■ **Exercise prompt**: Exact reproduction required: the lines below from the line with "Identify the click" to the line with "Gebruikersreviews Mercedes-Benz Vito", both ends included, and no others.

-=-=-

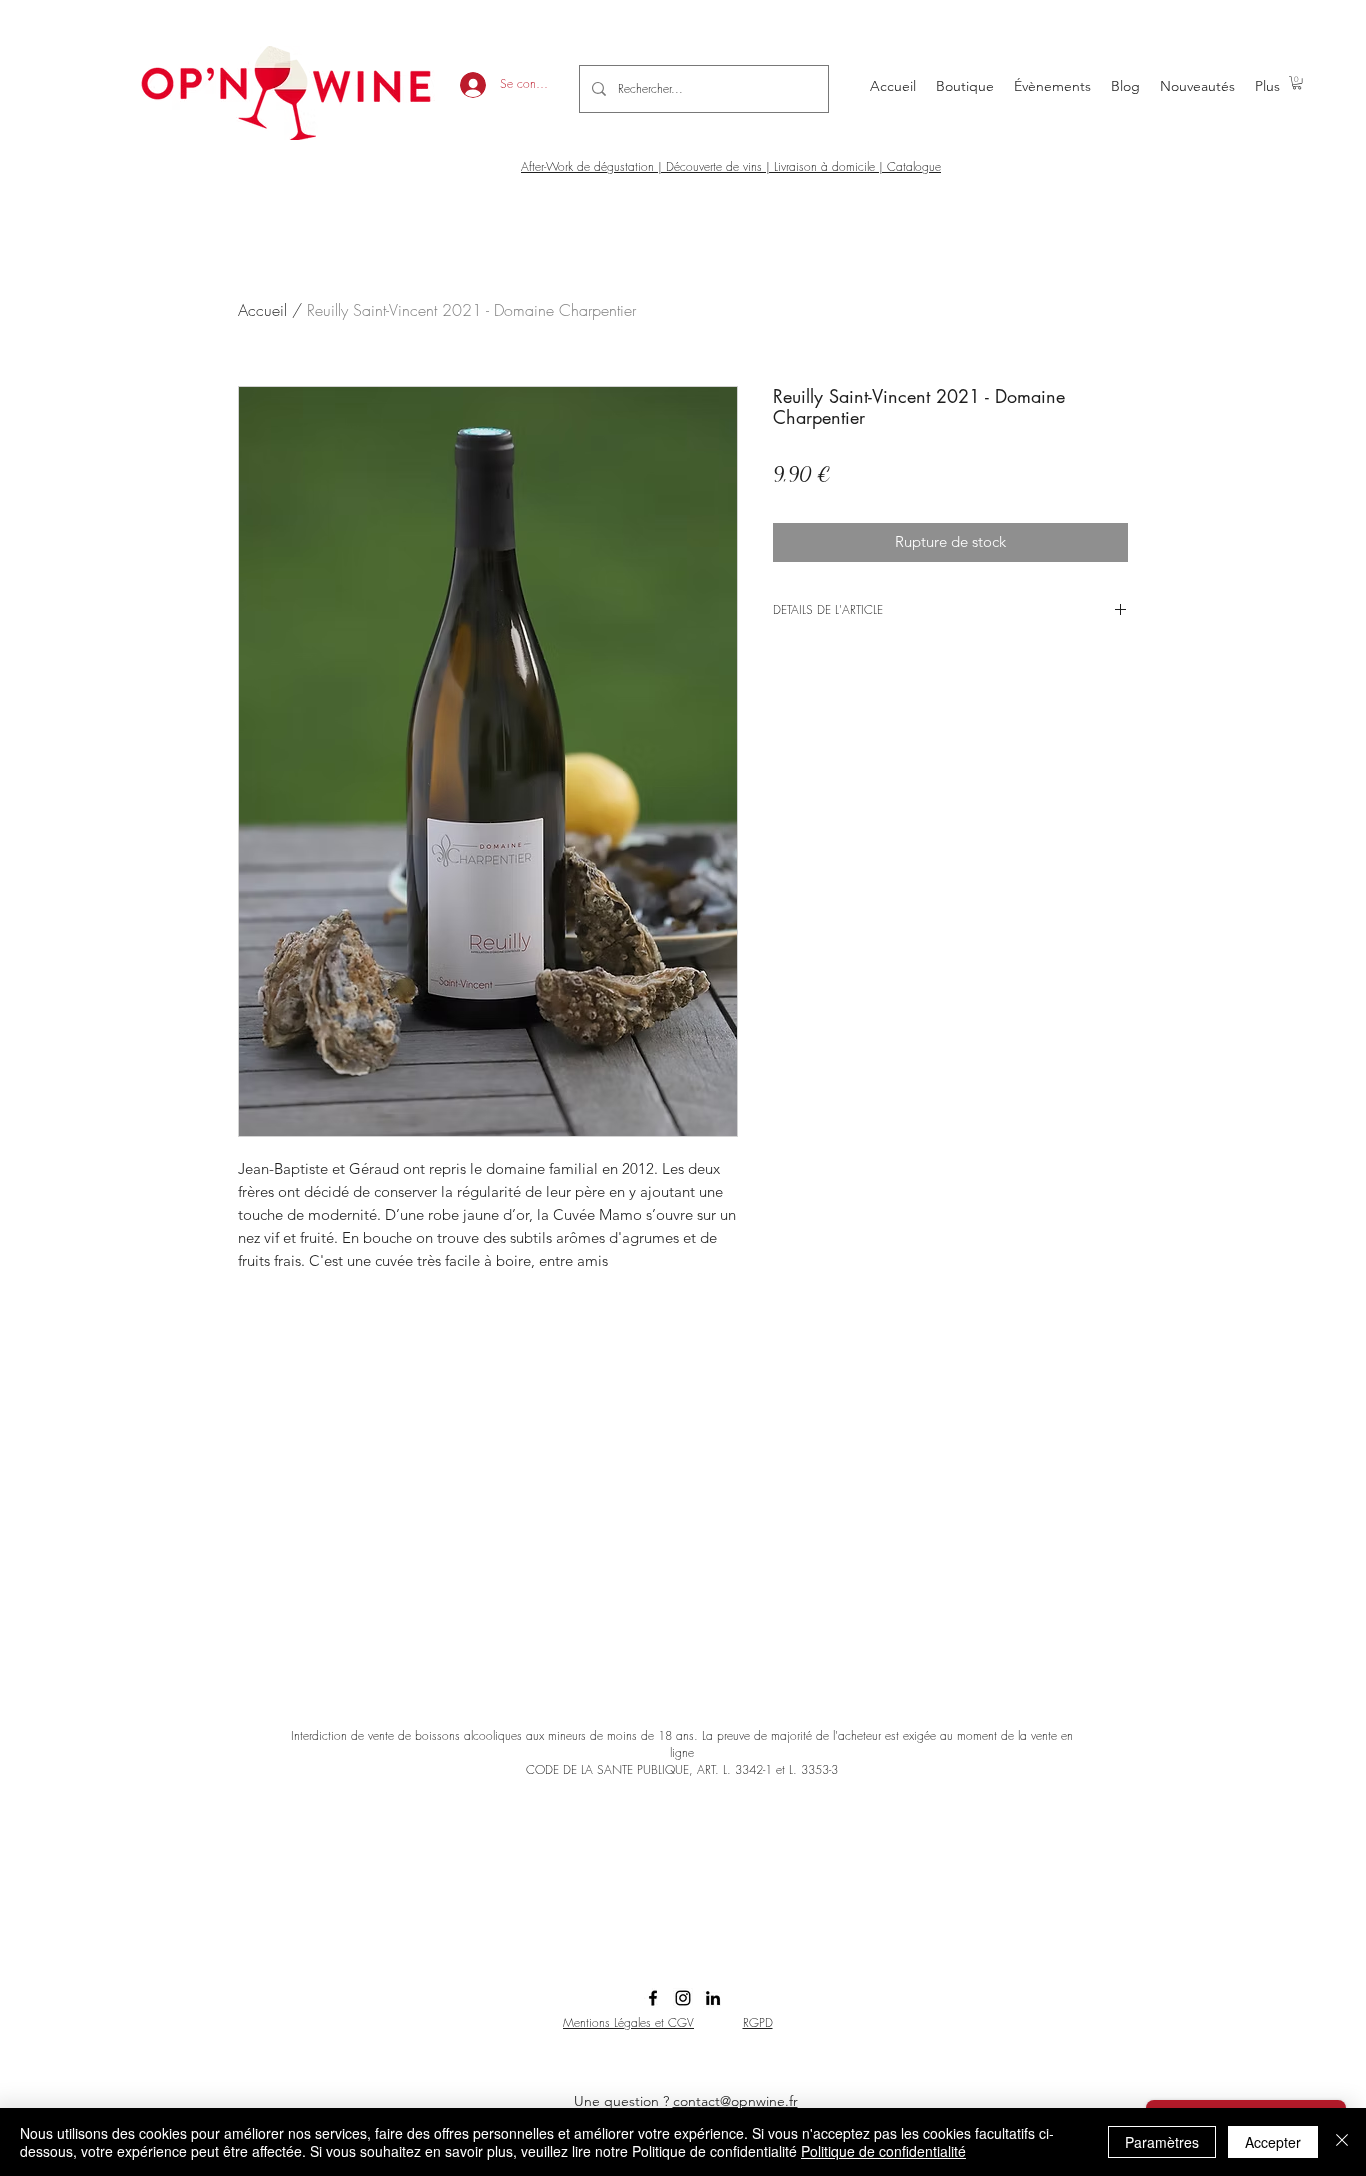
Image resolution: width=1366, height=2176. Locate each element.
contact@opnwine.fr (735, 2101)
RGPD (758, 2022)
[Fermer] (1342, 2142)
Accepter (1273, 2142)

-=-=-

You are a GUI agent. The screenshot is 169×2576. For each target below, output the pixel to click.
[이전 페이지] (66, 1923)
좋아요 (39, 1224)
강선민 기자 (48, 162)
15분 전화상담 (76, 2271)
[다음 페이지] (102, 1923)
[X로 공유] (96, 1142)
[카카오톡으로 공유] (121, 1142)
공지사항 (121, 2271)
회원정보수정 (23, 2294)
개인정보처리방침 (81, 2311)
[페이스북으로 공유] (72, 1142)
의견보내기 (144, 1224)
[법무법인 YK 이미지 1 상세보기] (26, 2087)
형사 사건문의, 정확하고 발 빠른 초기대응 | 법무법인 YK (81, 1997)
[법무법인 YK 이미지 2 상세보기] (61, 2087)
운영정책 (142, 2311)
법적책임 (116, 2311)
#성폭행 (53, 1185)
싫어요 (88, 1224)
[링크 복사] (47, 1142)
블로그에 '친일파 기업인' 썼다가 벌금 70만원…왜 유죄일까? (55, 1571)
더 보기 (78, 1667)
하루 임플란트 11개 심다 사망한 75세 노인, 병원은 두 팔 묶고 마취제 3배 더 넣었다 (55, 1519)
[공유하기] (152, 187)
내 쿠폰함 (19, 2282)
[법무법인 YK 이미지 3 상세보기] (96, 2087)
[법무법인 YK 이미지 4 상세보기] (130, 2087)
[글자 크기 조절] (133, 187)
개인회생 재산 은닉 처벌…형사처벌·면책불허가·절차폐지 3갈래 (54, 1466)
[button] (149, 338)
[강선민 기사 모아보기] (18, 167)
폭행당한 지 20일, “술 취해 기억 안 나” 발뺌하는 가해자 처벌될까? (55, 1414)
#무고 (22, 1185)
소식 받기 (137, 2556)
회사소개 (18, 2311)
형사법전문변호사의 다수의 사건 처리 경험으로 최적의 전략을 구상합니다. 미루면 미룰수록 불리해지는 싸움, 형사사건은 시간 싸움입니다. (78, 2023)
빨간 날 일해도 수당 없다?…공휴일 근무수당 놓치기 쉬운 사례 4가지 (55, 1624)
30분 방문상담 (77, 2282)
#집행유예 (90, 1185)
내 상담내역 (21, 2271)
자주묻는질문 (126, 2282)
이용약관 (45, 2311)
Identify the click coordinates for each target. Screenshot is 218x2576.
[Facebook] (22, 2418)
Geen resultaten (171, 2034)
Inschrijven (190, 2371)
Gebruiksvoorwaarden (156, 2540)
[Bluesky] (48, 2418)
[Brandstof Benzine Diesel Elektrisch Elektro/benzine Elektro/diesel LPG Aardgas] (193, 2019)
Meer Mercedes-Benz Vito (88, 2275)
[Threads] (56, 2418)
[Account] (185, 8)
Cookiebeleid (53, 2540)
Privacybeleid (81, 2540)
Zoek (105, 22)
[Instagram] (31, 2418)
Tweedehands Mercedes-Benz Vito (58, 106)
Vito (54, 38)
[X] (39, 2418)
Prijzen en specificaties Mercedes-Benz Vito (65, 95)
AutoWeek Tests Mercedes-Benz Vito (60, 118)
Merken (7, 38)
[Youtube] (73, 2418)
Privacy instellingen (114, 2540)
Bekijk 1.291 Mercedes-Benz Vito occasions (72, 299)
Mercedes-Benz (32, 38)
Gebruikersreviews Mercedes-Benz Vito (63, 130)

-=-=-

■ **Written answer**:
Identify the click coordinates for each target. Screenshot is 218x2576.
[Facebook] (22, 2418)
Geen resultaten (171, 2034)
Inschrijven (190, 2371)
Gebruiksvoorwaarden (156, 2540)
[Bluesky] (48, 2418)
[Brandstof Benzine Diesel Elektrisch Elektro/benzine Elektro/diesel LPG Aardgas] (193, 2019)
Meer Mercedes-Benz Vito (88, 2275)
[Threads] (56, 2418)
[Account] (185, 8)
Cookiebeleid (53, 2540)
Privacybeleid (81, 2540)
Zoek (105, 22)
[Instagram] (31, 2418)
Tweedehands Mercedes-Benz Vito (58, 106)
Vito (54, 38)
[X] (39, 2418)
Prijzen en specificaties Mercedes-Benz Vito (65, 95)
AutoWeek Tests Mercedes-Benz Vito (60, 118)
Merken (7, 38)
[Youtube] (73, 2418)
Privacy instellingen (114, 2540)
Bekijk 1.291 Mercedes-Benz Vito occasions (72, 299)
Mercedes-Benz (32, 38)
Gebruikersreviews Mercedes-Benz Vito (63, 130)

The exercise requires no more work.